Ingredients
Scale
- 2 pound flank steak
- 2 tbsp salt, pepper garlic blend
- 1 red onion
- 1 tbsp balsamic vinaigrette
- Brioche bread
- 1 cup gruyere cheese
Garlic Aioli
- 1/2 cup mayo
- 1 head roast garlic
- Juice from 1 lemon
- 1/2 black pepper
Instructions
- Season a wagyu flank steak with a salt, pepper, garlic powder blend.
- Start your grill and get it setup for direct heat cooking.
- While the grill is heating up, slice up a red onion. Place the slices in a frying pan with butter and let it cook for 15-20 minutes. Add balsamic vinaigrette at the end.
- Put together the garlic aioli by combining mayo, lemon, roasted garlic in a bowl and mixing it.

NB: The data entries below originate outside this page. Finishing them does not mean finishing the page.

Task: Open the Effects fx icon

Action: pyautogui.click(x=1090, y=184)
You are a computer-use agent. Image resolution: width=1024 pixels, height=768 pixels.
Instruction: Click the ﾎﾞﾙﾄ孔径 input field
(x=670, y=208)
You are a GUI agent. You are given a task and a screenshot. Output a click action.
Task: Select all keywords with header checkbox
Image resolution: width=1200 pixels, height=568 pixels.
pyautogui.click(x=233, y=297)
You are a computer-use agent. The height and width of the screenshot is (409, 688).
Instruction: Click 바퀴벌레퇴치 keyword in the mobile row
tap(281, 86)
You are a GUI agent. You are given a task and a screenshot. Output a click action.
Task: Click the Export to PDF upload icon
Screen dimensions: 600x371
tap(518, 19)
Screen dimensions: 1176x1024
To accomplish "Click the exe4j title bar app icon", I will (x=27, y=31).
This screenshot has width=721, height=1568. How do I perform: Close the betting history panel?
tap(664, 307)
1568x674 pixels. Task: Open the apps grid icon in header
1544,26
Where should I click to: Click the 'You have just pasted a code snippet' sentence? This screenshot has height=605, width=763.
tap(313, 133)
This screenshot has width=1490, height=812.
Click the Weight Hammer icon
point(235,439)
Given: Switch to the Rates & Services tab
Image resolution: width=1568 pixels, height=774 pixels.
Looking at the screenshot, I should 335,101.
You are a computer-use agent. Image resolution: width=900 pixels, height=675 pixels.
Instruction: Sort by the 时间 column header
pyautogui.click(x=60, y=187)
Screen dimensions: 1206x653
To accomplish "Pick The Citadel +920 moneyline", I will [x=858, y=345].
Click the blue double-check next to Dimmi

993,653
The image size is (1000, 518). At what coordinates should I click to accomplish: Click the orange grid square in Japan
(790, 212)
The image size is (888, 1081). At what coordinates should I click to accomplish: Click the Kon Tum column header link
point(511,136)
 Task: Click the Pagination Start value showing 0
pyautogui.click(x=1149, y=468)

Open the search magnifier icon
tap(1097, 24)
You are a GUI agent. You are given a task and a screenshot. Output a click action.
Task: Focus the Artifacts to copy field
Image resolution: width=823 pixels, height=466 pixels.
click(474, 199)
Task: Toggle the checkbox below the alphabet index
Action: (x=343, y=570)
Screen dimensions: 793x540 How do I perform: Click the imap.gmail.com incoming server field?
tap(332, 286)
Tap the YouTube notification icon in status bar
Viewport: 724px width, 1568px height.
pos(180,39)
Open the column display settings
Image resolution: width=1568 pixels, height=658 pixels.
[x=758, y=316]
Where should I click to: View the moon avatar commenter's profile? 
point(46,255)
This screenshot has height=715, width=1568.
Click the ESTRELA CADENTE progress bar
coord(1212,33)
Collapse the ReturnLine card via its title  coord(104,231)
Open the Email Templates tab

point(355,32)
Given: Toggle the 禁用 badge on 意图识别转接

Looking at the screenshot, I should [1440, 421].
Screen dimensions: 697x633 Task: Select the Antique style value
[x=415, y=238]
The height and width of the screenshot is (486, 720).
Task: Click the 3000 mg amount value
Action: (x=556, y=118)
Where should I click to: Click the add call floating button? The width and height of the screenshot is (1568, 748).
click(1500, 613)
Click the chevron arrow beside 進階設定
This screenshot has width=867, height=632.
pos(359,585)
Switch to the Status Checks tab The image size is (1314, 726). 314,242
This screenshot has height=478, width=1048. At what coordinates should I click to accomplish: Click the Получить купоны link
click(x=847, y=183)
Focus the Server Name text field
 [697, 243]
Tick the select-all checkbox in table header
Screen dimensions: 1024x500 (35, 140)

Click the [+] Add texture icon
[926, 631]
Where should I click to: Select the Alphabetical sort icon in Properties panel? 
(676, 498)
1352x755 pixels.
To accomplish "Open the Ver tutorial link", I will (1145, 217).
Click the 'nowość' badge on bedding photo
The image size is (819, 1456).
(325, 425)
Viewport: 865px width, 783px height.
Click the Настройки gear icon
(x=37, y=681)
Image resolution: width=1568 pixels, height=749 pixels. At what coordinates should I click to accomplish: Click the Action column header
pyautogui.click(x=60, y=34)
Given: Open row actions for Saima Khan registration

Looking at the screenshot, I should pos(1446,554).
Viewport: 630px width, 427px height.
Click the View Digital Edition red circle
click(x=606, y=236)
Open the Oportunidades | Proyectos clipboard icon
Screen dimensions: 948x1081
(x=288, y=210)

- Grill the steak over direct heat flipping it every 2-3 minutes. Remove it from the grill once it reaches 135°F internal and let it rest for 5-10 minutes before slicing in.
- Put some garlic aioli on the outside of the bread then place it in a heated pan. Add steak, caramelized onions, gruyere cheese then place the top bun on and cook for 2-3 minutes each side.
- Once golden brown and the cheese is melted, remove it from the skillet and slice it in half.